With the development of computers after World War II, individuals, businesses and governments were able to perform many of the functions they had always carried out but in a far more efficient and rapid way. The storage of information, the management of industrial processes, and the supervision of society by the state all became easier, but, Drucker continues, the computer itself did not really change these processes.

But with the introduction of computer networks and especially with the rise of the Internet, the information revolution has entered a new phase. By tying together people around the world without regard to national or political borders, the Internet has created both an increasingly unified international marketplace and dramatically expanded ties among individuals and groups beyond the power of the state to control.

Concerning the economic impact of the Internet, Drucker gives the example of a pottery firm that had controlled most of a local market until its customers discovered via the web that they could purchase pottery, a heavy and traditionally locally produced good, from half a world away at lower prices.

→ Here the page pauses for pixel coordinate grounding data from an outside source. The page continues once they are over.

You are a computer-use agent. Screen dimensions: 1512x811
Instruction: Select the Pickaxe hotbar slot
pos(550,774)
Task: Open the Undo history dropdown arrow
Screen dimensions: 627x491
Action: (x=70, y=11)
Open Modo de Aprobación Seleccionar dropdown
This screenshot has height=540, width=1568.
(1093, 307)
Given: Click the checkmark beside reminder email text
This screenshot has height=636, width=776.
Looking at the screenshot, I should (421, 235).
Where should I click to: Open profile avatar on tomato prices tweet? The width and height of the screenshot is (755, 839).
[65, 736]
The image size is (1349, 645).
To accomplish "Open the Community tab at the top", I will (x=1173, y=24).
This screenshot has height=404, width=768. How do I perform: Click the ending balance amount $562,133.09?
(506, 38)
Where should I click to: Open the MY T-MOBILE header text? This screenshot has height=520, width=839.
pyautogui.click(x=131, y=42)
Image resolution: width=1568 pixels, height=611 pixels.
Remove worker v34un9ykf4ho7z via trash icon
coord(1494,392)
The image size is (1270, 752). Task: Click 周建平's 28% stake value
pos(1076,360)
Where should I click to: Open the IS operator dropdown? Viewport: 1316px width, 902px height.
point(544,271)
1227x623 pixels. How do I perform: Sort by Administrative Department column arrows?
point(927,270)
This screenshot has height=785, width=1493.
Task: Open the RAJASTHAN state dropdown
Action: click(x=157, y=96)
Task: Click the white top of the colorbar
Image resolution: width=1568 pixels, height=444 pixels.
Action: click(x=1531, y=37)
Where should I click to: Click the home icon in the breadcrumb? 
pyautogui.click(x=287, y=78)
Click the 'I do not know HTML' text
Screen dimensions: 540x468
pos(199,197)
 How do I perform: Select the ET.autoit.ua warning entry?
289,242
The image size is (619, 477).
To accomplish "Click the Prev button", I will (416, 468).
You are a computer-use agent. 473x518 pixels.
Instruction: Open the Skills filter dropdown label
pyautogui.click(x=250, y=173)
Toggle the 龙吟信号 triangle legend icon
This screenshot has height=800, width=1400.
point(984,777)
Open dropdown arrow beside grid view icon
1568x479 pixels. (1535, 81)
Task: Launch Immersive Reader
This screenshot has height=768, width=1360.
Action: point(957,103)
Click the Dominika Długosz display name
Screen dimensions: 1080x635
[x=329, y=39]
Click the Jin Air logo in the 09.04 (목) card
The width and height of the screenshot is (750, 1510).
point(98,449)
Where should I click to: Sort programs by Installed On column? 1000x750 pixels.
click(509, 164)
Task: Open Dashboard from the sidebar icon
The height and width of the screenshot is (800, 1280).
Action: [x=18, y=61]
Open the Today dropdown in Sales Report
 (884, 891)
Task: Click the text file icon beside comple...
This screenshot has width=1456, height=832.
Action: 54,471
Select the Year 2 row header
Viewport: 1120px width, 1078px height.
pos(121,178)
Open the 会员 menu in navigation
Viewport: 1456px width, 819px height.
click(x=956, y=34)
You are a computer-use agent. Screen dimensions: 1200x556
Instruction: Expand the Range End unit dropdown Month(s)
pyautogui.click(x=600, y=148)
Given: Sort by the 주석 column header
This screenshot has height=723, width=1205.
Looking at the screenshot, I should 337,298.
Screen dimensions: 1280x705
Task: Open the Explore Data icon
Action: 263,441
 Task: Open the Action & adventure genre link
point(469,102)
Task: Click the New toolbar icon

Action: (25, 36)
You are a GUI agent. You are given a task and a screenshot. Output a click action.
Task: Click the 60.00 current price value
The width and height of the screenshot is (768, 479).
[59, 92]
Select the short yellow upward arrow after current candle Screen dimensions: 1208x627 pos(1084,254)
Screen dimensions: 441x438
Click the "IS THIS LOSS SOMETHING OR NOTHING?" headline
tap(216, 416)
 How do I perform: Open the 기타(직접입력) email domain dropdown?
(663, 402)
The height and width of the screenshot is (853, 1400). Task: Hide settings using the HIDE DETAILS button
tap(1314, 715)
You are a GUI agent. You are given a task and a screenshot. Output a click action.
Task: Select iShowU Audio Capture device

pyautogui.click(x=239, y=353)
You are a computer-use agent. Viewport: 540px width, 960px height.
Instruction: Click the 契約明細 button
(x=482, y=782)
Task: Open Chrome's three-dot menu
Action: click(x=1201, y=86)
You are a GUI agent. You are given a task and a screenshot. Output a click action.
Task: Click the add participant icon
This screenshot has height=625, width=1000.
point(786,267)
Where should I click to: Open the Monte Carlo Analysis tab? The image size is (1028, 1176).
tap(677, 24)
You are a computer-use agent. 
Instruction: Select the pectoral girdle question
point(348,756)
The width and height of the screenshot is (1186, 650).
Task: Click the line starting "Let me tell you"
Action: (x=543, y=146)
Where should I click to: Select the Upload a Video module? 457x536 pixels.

Initially, the local pottery firm did not respond to this new reality and lost market share, but with time, its managers have recognized that they cannot count on geography to protect them and that they must compete with all other pottery firms regardless of how far away they may be.

Such conclusions, Drucker says, have already had a significant impact on how managers approach their work. They must pay attention to larger forces than they ever did before, and they must control costs in response to these larger forces and not just in response to the local market.

As dramatic as these consequences have been, Drucker suggests that the social and political impact of the Internet may be even greater. By linking individuals across the world and severing many territorially-based ties, the Internet represents a serious threat to the way in which nation states do business and hence to their continued existence in their current form.

For many people, these new Internet-based connections are far more important to their lives than are their links to the state or even to the people living close to them. They are forming virtual communities over which real states and even real nations are likely to have less and less influence. And some governments are now using the Internet to develop and expand ties with members of their nation living far beyond their state borders.

None of this was anticipated when the computer or even the Internet were introduced, Drucker argues, and none of it is going to happen immediately everywhere or without resistance. But just as the modern state system rested on the railroads, the post-modern system is likely to have the Internet as its foundation, a shift whose ultimate consequences, as Drucker himself admits, no one is yet in a position to predict.